▶ _AIM OF THE TASK_: Search the data below for the word "computer" and report how many lines contain it, with no added words.

▶ _EXTRACTED MATERIAL_:
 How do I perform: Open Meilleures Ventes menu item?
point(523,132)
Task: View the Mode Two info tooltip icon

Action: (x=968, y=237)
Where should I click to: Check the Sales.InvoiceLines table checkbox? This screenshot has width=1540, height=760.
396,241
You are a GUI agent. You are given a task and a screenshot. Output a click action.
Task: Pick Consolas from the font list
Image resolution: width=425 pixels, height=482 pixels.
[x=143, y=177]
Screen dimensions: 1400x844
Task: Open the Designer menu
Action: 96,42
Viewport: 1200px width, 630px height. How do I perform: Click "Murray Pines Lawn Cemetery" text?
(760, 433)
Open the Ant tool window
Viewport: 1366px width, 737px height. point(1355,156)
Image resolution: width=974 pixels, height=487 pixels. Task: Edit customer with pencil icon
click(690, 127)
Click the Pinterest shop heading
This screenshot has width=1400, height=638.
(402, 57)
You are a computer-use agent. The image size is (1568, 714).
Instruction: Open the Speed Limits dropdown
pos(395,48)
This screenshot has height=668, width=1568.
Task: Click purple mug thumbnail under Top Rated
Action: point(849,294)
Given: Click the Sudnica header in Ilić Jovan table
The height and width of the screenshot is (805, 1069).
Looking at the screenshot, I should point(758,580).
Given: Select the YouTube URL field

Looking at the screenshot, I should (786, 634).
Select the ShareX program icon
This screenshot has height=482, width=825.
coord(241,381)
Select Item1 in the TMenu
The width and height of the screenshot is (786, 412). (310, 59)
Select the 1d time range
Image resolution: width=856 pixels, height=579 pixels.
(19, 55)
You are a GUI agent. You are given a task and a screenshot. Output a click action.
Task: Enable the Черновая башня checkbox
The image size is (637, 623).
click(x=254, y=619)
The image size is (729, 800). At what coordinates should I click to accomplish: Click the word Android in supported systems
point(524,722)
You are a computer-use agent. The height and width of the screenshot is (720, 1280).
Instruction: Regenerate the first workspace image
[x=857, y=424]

▶ _TASK OUTPUT_: 2